From the entries below, return every line that includes the word "agent".

-------- Records for this exercise --------

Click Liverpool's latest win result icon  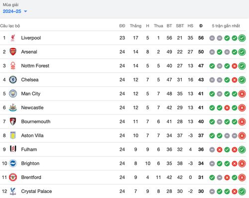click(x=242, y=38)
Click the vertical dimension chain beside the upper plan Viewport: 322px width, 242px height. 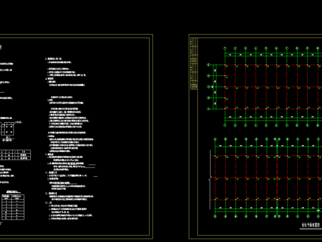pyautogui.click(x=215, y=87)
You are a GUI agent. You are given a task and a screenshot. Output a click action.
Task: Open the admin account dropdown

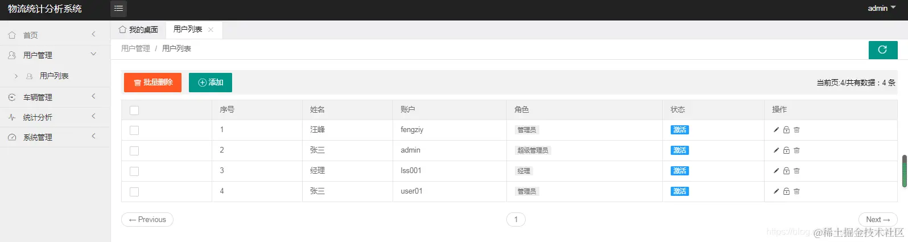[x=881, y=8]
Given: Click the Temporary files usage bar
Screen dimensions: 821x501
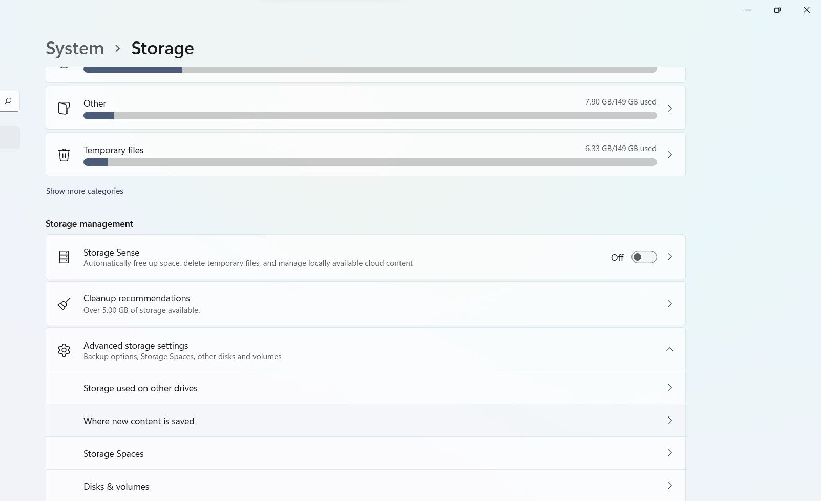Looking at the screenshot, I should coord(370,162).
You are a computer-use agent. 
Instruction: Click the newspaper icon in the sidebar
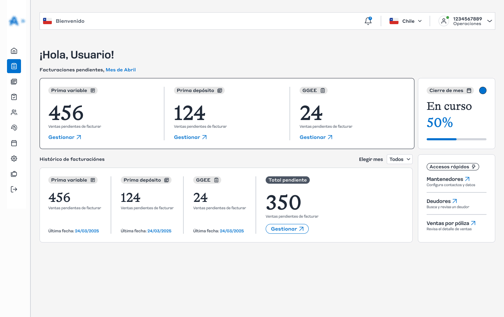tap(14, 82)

--------
-------- Records for this exercise --------

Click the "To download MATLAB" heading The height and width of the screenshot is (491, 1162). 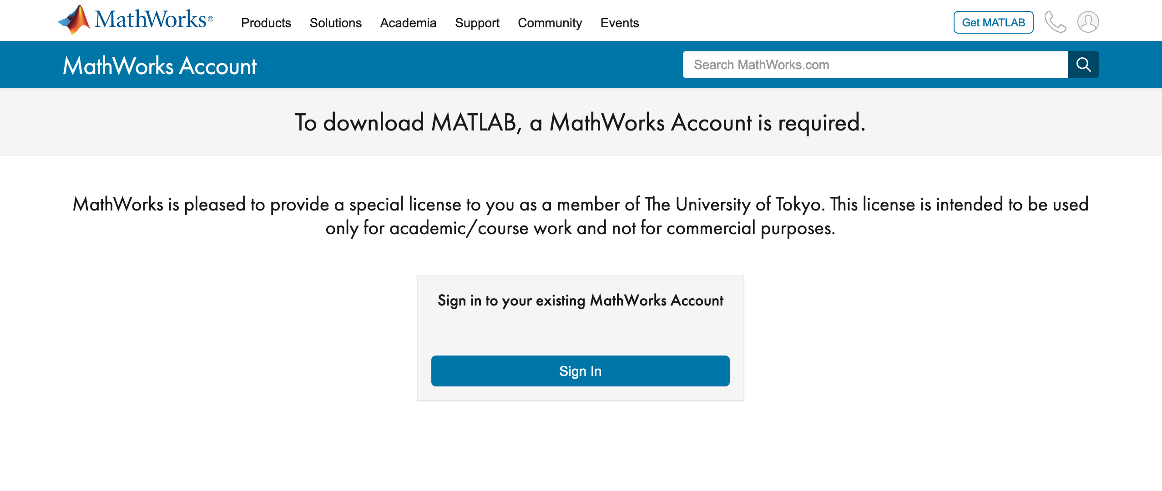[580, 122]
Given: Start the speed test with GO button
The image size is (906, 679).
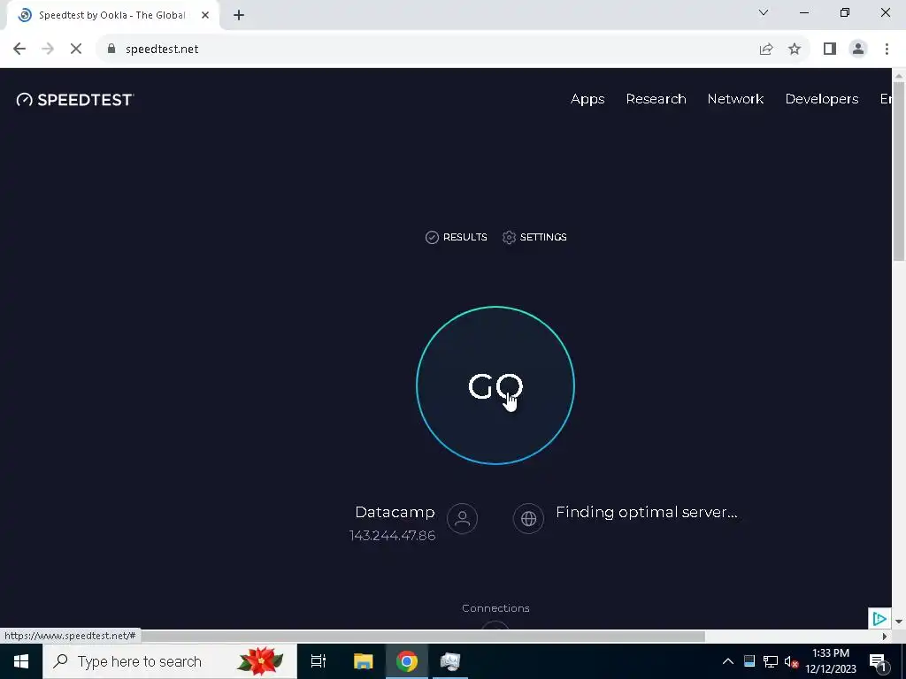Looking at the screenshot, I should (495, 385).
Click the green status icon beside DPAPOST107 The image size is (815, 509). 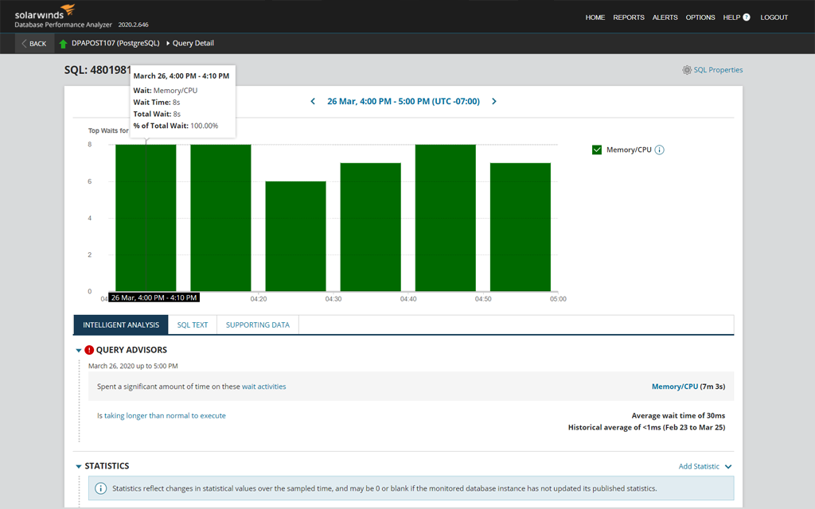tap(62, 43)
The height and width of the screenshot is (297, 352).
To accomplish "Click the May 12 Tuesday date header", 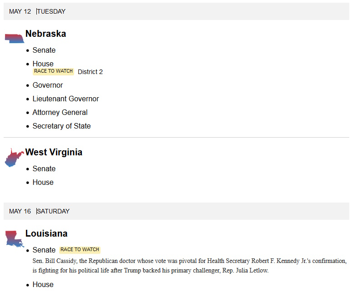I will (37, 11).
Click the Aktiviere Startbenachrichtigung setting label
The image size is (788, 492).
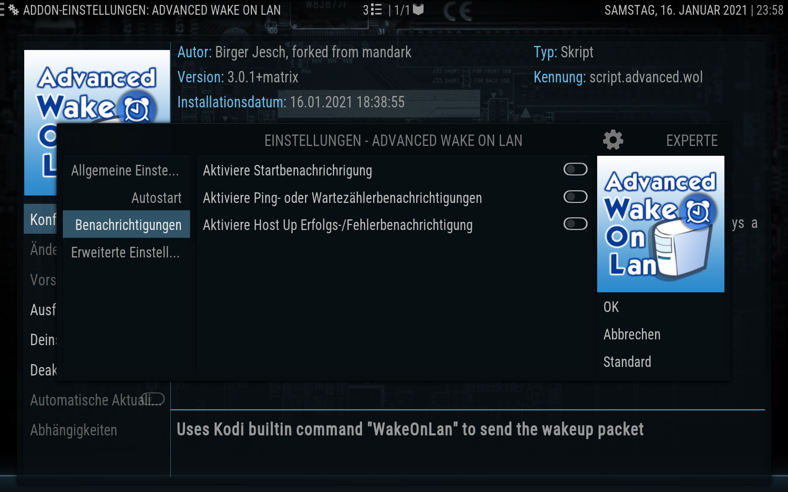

--------

● Task answer:
You are a GUI agent. You are given a task and a screenshot. Output a click action.
You are a computer-use agent. 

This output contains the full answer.